The screen should look like this:

[*] Use Shadow Passwords

[*] Use MD5 Passwords

[*] Use LDAP                   [ ] Use TLS

                       Server: 192.168.2.79

                        Base DN: dc=tdomain,dc=com

When finished, look at the /etc/nsswitch.conf file, and make sure that it has references to LDAP.

4.4.3. Create Home Directories on the LDAP Client

You previously created a user known as ldapuser in the group users on server Dman. Ensure that this user has a home directory on the LDAP client smallfry. The tdomain in this section creates the directory, and makes ldapuser the owner. The server smallfry correctly gets its user information about ldapuser from Dman; the chosen command does not complain about ldapuser not existing in smallfry's /etc/passwd file.

4.4.4. Check if ldapuser is missing from the /etc/passwd file

Look for ldapuser by searching the /etc/passwd file with the grep command. There should be no response:

[root@smallfry tmp]# grep ldapuser /etc/passwd

[root@smallfry tmp]#

4.4.5. Create the Home Directory for ldapuser on the LDAP Client

Create the home directory, copy a BASH login profile file into it, and modify the ownership of the directory, and all the files, to user ldapuser.

Note: If the chosen command fails, it is probably because of an incorrect LDAP configuration, in which the LDAP client cannot read the user information from the LDAP server.

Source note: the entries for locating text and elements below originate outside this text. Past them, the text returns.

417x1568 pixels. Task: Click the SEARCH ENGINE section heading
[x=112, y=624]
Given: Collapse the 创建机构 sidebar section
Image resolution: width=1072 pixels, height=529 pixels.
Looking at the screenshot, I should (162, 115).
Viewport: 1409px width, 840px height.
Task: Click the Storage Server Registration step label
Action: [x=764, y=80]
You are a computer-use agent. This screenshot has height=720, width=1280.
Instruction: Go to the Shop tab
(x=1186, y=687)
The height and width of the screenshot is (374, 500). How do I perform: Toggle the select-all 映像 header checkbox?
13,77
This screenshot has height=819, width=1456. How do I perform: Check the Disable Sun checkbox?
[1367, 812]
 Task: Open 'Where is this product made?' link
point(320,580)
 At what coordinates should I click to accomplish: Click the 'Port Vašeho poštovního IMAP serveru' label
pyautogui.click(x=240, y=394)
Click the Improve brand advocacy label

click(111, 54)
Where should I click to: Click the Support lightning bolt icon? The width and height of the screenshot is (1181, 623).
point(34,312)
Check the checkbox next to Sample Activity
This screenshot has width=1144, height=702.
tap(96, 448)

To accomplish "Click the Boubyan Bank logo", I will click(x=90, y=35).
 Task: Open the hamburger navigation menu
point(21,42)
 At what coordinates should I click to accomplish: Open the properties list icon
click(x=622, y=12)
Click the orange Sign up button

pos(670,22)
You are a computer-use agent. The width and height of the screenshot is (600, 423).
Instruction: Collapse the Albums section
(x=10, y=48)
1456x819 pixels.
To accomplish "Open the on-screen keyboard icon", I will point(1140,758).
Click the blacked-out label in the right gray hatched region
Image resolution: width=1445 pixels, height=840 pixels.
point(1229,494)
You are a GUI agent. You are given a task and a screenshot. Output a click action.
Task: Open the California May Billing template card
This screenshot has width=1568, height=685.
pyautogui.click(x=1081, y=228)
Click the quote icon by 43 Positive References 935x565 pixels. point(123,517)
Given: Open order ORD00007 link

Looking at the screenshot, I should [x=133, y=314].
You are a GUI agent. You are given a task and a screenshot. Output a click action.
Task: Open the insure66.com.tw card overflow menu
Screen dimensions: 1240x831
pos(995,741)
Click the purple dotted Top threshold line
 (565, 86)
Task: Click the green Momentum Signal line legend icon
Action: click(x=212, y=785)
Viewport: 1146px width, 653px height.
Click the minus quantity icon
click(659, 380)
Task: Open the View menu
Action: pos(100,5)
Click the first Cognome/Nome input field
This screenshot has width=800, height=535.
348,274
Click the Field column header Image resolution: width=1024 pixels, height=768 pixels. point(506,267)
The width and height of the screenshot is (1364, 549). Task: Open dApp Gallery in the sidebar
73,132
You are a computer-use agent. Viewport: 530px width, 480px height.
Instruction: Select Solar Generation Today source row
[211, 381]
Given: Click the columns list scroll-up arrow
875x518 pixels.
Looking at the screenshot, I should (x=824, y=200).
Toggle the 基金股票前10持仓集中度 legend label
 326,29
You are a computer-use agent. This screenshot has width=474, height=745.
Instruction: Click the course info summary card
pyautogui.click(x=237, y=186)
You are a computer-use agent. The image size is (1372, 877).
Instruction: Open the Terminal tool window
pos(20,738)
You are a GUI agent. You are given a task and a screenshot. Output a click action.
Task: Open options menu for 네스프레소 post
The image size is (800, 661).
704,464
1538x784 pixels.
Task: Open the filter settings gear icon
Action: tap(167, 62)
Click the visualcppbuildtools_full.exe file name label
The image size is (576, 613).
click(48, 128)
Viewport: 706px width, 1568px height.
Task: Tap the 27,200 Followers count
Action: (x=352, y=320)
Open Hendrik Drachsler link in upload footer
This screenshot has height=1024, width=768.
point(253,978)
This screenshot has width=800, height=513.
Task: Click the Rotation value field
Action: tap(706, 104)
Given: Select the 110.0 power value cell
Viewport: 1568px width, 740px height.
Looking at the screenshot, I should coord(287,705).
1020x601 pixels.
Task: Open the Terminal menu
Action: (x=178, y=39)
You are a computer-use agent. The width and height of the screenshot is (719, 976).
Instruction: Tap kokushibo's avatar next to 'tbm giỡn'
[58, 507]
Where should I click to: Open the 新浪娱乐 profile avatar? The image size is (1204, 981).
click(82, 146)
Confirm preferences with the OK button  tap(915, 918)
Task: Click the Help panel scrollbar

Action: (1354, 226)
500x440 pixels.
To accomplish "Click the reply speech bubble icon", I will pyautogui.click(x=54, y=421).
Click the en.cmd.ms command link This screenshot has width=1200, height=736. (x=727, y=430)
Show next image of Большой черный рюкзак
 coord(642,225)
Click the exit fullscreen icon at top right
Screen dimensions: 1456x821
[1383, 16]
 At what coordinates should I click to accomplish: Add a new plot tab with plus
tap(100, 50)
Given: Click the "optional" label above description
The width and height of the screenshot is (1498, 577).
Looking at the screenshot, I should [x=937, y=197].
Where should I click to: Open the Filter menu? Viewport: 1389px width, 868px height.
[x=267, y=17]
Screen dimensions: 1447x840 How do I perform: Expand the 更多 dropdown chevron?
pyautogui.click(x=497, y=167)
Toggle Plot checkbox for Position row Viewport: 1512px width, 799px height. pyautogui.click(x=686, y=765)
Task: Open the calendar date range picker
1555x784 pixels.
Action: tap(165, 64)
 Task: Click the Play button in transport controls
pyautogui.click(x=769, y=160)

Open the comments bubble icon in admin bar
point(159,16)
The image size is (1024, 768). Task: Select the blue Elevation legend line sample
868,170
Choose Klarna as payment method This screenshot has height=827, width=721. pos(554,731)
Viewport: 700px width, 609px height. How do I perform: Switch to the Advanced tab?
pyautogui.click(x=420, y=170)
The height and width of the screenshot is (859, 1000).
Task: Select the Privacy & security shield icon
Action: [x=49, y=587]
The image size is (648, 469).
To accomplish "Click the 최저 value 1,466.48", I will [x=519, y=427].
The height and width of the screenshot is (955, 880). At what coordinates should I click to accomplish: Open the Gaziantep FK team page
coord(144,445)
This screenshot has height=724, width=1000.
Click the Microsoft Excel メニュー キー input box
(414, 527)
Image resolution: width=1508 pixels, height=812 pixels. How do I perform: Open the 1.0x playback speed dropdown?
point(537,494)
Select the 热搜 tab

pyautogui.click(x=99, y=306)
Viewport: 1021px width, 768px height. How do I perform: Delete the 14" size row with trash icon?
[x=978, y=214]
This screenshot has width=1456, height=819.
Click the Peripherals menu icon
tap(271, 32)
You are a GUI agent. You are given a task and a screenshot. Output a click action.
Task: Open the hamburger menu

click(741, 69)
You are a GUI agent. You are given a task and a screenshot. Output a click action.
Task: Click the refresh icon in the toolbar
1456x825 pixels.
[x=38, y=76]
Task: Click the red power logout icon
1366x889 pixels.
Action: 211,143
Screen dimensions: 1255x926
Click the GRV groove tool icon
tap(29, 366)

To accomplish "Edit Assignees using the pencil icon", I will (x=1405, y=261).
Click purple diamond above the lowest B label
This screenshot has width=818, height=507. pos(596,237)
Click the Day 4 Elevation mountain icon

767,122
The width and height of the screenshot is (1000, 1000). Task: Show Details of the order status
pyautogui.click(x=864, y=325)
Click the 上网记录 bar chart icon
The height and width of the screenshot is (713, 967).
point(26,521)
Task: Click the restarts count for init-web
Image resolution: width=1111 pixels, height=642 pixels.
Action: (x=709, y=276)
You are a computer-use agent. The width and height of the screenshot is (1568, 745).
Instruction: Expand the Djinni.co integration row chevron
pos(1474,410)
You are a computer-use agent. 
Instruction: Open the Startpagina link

In some cases, you might want to use NFS mounts to provide home directories for your users, which will significantly reduce the need to perform this procedure:

[root@smallfry tmp]# mkdir /home/ldapuser

[root@smallfry tmp]# chmod 700 /home/ldapuser/

[root@smallfry tmp]# chown ldapuser:users /home/ldapuser/

[root@smallfry tmp]# ll /home

total 2

drwx------    2 ldapuser users        1024 Aug  4 08:05 ldapuser

[root@smallfry tmp]#

[root@smallfry tmp]# cp /etc/skel/.* /home/ldapuser/

cp: omitting directory `/etc/skel/.'

cp: omitting directory `/etc/skel/..'

cp: omitting directory `/etc/skel/.kde'

[root@smallfry tmp]# chown ldapuser:users /home/ldapuser/.*

[root@smallfry tmp]#

4.5. Testing

Login to smallfry using the username ldapuser.